## PROVIDED TEXT:
The shadow-effect energy generator developed by researchers from the National University of Singapore uses the contrast in illumination between the lit and shadowed areas to generate electricity. [Image: Royal Society of Chemistry]
Shadows are often taken for granted or even regarded as undesirable, except perhaps on a hot day as respite from the sun or as a way to create moodiness or contrast in a photograph. In particular, developers of photovoltaic and optoelectronic technologies view shadows as a problem that can limit the performance of certain devices.
A team of researchers from the National University of Singapore looked at shadows in a different light to create a device that harvests useful energy from illumination contrast (Energy Environ. Sci., doi: 10.1039/d0ee00825g). The shadow-effect energy generator converts partial shadow castings into electricity—enough to power a digital watch or other wearable electronics.
A new application for shadows
Swee Ching Tan, the study’s senior author, takes inspiration from nature for much of his research. He studies organisms that use photosynthesis to convert sunlight into chemical energy to design better photovoltaic devices with higher conversion efficiency.
In his field, shadows were regarded as a nuisance that lowers the power output of solar cells. But his 2018 study on metallic thin films showed that selective illumination can create a work function contrast, enabling in-plane charge transport. The work function refers to the minimum energy needed to eject an electron from a solid into vacuum.
“Our group had earlier demonstrated that the work function of metallic thin films coated on silicon wafers can be manipulated by the intensity of light falling on them,” said Tan, Assistant Professor of Materials Science and Engineering at the National University of Singapore. “By using this effect, we developed the idea of harvesting the illumination contrast that arise when shadows are cast.”
Ideal for indoor use
The shadow-effect energy generator consists of a series of cells made of gold thin film deposited on an n-type silicon wafer. The cells are arranged side-by-side on a flexible and transparent plastic strip. The work function difference in the film on the light-exposed side and the shadowed side induces a voltage difference, which causes the flow of electrons to produce energy.

## REQUIREMENT 1:
Answer these questions using the article on the shadow-effect energy generator:
(a) What is the gold thin film in the generator deposited on?
(b) In what year was Swee Ching Tan's study on metallic thin films published?
(c) What does the work function refer to?
## REQUIREMENT 2:
From the article on the shadow-effect energy generator, extract the passage starting with "A new application" and going on through "higher conversion efficiency.".

[Dataset entries]

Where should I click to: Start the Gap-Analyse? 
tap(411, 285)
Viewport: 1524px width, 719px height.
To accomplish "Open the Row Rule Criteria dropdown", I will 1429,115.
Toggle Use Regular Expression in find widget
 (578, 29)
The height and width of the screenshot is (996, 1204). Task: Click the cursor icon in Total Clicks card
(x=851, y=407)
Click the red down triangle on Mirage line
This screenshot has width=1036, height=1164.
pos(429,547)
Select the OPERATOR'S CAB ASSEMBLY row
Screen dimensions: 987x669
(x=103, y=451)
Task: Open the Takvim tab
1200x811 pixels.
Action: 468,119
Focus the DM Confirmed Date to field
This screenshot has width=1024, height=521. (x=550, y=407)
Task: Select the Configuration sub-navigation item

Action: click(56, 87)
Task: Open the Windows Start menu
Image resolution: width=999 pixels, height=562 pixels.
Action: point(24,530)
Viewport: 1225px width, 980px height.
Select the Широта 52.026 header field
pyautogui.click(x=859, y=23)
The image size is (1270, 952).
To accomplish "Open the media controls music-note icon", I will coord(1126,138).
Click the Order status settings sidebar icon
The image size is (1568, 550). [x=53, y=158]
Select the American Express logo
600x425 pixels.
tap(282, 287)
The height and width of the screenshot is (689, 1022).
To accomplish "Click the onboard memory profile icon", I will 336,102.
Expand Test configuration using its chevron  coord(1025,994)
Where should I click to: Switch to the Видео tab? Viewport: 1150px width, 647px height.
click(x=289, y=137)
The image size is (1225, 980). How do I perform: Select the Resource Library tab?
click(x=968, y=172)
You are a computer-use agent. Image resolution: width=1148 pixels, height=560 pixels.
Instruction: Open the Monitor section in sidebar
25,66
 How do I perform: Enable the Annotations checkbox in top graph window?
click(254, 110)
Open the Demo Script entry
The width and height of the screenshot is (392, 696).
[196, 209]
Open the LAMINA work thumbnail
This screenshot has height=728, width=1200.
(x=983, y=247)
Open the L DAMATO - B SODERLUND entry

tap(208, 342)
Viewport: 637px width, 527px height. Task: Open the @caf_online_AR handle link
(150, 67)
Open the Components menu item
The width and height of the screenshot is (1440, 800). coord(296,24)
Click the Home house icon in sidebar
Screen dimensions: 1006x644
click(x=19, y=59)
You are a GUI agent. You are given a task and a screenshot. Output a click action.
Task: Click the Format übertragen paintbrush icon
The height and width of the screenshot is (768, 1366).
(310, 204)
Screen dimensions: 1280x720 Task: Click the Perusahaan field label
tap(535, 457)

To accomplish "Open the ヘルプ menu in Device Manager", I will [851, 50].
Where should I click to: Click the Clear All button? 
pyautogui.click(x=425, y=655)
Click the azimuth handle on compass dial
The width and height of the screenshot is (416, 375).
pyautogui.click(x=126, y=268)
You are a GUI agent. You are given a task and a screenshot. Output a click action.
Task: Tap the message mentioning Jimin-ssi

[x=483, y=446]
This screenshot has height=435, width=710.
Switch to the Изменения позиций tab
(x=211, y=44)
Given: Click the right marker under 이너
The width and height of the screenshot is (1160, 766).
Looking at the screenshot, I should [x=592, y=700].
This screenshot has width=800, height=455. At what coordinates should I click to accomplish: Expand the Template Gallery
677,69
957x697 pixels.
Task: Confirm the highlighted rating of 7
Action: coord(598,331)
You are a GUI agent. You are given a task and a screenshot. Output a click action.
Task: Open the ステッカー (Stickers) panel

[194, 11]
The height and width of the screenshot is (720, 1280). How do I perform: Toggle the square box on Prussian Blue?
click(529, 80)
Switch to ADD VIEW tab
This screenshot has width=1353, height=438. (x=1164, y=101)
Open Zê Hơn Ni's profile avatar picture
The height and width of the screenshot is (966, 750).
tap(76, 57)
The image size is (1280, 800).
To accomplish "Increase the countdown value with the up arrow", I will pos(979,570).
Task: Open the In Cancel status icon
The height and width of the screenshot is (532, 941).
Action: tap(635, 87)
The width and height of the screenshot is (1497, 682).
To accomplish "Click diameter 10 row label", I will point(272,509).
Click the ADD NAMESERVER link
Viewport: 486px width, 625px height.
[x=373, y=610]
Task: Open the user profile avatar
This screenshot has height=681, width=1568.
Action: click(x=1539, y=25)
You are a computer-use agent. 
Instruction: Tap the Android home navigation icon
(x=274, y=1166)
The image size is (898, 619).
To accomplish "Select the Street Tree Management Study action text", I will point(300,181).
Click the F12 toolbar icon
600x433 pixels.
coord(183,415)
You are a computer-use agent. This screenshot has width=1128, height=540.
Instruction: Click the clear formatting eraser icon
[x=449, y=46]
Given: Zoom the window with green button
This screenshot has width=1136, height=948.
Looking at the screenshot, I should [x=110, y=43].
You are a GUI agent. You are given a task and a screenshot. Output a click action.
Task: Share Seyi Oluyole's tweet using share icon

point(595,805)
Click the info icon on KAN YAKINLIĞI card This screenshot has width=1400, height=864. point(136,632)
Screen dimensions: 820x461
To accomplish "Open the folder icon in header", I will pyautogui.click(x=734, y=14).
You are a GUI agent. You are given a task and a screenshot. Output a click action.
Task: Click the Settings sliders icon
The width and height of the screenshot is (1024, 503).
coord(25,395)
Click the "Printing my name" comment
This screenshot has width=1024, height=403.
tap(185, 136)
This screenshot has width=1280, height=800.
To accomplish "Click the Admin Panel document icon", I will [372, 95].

## ANSWER BOX 1:
(a) An n-type silicon wafer.
(b) 2018.
(c) The minimum energy needed to eject an electron from a solid into vacuum.

## ANSWER BOX 2:
A new application for shadows
Swee Ching Tan, the study’s senior author, takes inspiration from nature for much of his research. He studies organisms that use photosynthesis to convert sunlight into chemical energy to design better photovoltaic devices with higher conversion efficiency.